Presented by: Luciana Perc
Biography
This practice-based study examines two open form scores for strings structured as algorithmic visual programming interfaces. Both works were created upon revisiting the concept of aléa introduced by Boulez (1964) which denotes superposable structures articulated by junction points, platforms of bifurcations, and mobile adaptive elements, as well as Cage’s approach to aleatory composition focused on the theatricality of music performance and the acoustic and visual context of the musical event (1961), and Xenakis’ (1971) heteronomous music, introduced as a type of stochastic composition informed by game theory that sets rules for a competitive game between simultaneous performers.

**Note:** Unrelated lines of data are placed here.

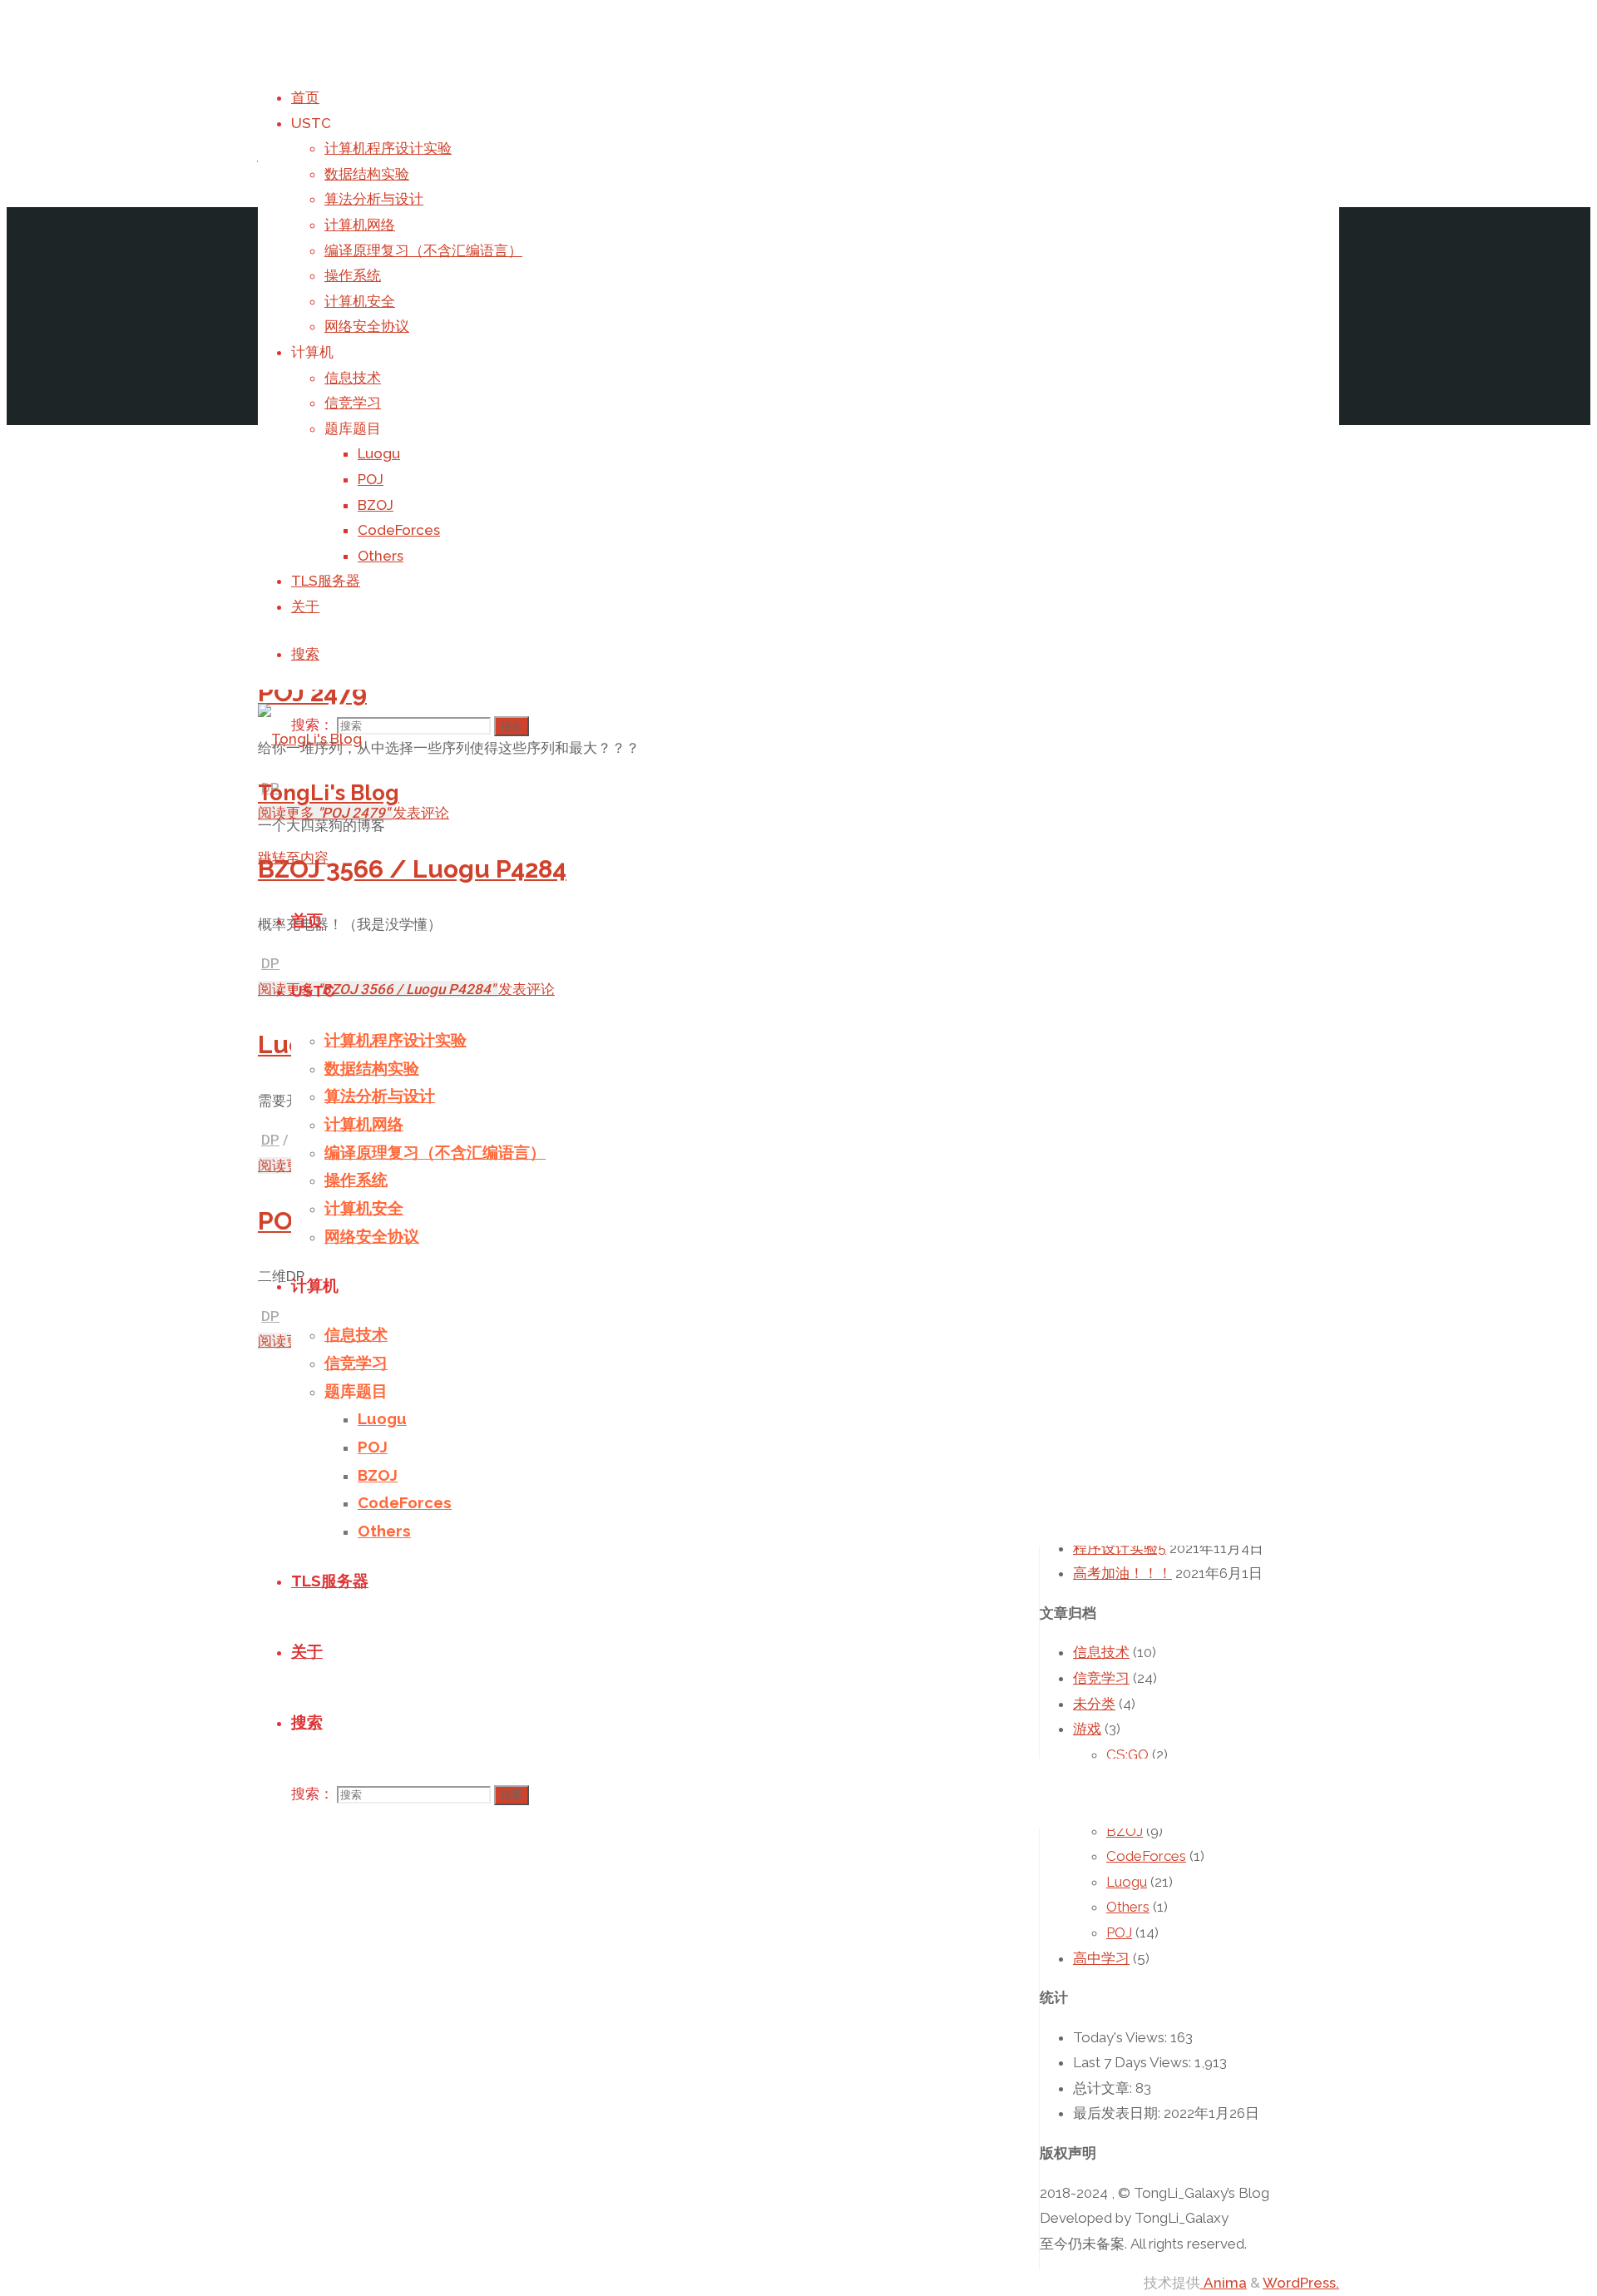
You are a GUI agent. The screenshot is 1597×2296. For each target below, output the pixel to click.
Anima (1223, 2282)
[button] (310, 739)
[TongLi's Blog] (310, 738)
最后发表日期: (1118, 2113)
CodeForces (1146, 1856)
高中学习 (1101, 1958)
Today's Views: (1121, 2037)
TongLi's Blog (328, 792)
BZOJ (1124, 1831)
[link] (305, 654)
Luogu (1126, 1881)
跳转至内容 (293, 857)
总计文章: (1104, 2088)
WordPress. (1301, 2282)
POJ (1119, 1932)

The cases of musical practice here considered offer a compositional response to such research concerns set out in the 1960s and 1970s by drawing upon object-based software developed in the 1990s that run algorithms to treat musical form (Open Music, Max/MSP, Pure Data) to address the use of chance within acoustic instrumental scores.

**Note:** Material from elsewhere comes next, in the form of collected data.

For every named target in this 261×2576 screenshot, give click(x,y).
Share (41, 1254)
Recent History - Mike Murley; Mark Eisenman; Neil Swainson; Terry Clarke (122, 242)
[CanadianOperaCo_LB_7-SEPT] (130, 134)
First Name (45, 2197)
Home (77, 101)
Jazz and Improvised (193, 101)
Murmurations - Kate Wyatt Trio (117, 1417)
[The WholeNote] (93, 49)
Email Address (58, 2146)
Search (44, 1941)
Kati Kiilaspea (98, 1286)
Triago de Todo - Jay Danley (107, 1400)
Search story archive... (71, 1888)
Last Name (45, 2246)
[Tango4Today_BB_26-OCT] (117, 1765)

This study looks at two works composed by the author. A Performing Monkey Game (Perc 2022) for string trio examines Pierre Boulez’s comments on John Cage depicting him as a “performing monkey” and is thus informed by experiences undertaken in the 1960s in which gorillas were taught American Sign Language. The gorillas learned to understand and respond to both signs and spoken words, meaning they could decode aural elements of language. The score offers a structure for the performers to navigate an aleatory form upon playing by way of making audible decisions and listening to each other’s choices and modes of playing. Diffraction (Perc 2023) for string quartet invites players to alternate playing their instruments with winding up and ticking mechanical metronomes as an aural cue for collectively articulating the overall form of the performance. This work engages with Ligetis’ (1983) fascination with faulty machines to bring an additional chance variable that creates a poetic tension with the performers’ choices. Both works explore notions of intra-action (rather than interaction) enabling what I introduce as new materialist listening, experienced as a diffractive philosophical exercise suggested by Barad (2007). This research expands the application of technofeminism in music performance, with focus on algorithmic interactions, contributing to both the use of chance in music composition and the development of devices for human participation through computer-based algorithms.